## [Written exercise]
Please edit the rows starting at the first one and ending at the line that contains "(x=1273, y=270)", replacing "Viewport" with "Window" and keeping everything else the same. Return only those edited rows.

## [Provided data]

++++

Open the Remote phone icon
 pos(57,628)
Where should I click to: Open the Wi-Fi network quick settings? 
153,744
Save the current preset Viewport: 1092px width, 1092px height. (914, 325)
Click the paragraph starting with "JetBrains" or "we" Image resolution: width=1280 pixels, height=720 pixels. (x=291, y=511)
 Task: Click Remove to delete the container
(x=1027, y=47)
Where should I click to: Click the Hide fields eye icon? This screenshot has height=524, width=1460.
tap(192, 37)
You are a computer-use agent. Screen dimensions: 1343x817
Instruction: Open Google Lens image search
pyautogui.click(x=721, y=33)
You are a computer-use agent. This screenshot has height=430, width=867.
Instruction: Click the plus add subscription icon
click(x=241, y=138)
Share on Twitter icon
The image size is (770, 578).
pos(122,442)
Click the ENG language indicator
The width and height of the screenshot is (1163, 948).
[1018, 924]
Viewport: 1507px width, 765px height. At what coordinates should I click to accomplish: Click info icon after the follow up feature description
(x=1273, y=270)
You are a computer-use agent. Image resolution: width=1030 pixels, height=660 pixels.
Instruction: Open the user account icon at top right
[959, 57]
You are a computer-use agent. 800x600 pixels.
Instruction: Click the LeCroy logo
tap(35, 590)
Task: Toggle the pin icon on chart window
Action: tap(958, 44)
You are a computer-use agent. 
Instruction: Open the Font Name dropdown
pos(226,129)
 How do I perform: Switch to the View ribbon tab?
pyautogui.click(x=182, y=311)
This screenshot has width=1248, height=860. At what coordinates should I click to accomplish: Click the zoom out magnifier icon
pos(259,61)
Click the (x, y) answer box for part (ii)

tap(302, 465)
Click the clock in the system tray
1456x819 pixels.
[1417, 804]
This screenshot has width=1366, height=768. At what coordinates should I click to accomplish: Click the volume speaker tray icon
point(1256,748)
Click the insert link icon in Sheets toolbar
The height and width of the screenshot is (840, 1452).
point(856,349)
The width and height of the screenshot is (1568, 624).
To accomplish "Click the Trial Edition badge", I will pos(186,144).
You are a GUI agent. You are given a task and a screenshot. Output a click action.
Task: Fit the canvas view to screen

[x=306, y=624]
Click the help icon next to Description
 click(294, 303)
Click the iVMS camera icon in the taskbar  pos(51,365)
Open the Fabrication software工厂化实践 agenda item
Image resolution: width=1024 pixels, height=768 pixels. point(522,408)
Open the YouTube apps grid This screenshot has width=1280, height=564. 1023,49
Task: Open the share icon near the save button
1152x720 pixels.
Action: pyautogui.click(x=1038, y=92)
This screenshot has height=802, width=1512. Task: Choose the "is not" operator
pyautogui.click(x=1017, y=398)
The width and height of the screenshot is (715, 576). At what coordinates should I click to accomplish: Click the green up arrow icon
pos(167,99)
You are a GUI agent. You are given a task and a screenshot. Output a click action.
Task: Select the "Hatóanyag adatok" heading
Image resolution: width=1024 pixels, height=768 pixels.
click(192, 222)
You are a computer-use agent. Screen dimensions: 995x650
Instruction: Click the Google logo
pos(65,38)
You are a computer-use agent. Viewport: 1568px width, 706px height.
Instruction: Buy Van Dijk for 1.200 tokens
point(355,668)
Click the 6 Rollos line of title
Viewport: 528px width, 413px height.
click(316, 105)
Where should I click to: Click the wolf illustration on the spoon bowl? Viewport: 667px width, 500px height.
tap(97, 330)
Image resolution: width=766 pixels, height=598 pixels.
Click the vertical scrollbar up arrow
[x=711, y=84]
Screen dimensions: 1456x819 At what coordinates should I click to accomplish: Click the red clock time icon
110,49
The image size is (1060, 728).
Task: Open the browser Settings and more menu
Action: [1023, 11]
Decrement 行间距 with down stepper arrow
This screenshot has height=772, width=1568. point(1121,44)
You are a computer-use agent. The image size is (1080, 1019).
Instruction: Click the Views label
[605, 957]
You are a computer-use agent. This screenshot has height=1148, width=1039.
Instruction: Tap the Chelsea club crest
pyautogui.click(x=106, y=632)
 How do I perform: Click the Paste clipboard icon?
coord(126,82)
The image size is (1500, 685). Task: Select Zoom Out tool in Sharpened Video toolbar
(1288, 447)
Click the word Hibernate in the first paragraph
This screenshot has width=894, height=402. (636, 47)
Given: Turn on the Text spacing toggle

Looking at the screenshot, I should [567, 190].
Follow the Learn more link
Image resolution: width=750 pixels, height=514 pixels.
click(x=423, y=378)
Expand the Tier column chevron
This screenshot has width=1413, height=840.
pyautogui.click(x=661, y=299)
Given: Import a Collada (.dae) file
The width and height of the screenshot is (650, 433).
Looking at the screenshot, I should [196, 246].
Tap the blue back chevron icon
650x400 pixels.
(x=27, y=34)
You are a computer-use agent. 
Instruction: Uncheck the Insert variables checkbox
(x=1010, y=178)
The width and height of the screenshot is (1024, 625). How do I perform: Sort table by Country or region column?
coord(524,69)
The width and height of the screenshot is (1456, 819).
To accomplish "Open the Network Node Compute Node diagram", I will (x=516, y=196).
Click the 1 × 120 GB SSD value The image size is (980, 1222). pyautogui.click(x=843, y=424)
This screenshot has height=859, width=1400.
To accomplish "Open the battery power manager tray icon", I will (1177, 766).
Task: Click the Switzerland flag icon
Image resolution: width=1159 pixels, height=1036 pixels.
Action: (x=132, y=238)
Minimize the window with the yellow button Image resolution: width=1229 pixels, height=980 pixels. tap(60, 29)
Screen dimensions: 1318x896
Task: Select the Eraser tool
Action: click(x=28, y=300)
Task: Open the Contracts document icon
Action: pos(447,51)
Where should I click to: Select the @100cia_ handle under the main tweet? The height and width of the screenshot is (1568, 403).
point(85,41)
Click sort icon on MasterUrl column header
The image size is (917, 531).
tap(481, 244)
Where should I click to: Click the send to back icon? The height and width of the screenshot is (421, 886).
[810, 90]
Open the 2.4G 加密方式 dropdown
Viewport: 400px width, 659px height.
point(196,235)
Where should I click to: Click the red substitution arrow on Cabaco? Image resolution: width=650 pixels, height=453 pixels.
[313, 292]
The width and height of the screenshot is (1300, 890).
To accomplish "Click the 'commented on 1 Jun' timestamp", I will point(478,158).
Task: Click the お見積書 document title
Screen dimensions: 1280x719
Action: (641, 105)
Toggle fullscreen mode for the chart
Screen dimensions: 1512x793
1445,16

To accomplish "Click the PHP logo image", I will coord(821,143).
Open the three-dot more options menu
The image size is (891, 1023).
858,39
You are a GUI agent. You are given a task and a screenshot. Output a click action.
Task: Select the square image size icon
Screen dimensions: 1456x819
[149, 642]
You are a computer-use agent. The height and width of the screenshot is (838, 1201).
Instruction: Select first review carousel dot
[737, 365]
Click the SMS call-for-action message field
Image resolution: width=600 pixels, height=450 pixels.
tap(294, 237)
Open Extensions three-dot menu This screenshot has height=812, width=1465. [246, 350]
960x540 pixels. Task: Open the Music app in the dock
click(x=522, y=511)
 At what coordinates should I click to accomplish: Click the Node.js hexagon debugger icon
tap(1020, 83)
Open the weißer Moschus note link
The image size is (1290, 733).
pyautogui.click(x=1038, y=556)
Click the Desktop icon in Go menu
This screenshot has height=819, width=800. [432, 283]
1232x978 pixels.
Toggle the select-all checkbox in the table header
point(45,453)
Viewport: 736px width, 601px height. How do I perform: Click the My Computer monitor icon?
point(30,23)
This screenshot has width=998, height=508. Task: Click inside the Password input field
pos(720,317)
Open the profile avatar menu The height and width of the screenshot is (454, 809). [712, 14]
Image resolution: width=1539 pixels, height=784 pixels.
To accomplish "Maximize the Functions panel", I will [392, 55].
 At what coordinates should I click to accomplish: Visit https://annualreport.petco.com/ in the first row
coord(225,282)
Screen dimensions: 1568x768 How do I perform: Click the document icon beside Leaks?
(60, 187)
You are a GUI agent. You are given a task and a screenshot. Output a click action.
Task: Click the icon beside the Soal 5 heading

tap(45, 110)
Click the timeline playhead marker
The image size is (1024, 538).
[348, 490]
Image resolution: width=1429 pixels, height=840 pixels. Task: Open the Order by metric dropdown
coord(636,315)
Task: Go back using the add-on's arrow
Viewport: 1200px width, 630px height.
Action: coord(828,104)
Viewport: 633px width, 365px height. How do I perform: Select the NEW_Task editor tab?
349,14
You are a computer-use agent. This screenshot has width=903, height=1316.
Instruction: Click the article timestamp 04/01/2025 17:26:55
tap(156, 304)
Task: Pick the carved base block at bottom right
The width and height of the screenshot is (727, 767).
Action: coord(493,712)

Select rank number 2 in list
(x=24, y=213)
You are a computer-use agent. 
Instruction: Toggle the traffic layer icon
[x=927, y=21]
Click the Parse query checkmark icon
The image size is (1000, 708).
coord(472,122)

++++

## [Correct answer]
Open the Remote phone icon
 pos(57,628)
Where should I click to: Open the Wi-Fi network quick settings? 
153,744
Save the current preset Window: 1092px width, 1092px height. (914, 325)
Click the paragraph starting with "JetBrains" or "we" Image resolution: width=1280 pixels, height=720 pixels. (x=291, y=511)
 Task: Click Remove to delete the container
(x=1027, y=47)
Where should I click to: Click the Hide fields eye icon? This screenshot has height=524, width=1460.
tap(192, 37)
You are a computer-use agent. Screen dimensions: 1343x817
Instruction: Open Google Lens image search
pyautogui.click(x=721, y=33)
You are a computer-use agent. This screenshot has height=430, width=867.
Instruction: Click the plus add subscription icon
click(x=241, y=138)
Share on Twitter icon
The image size is (770, 578).
pos(122,442)
Click the ENG language indicator
The width and height of the screenshot is (1163, 948).
[1018, 924]
Window: 1507px width, 765px height. At what coordinates should I click to accomplish: Click info icon after the follow up feature description
(x=1273, y=270)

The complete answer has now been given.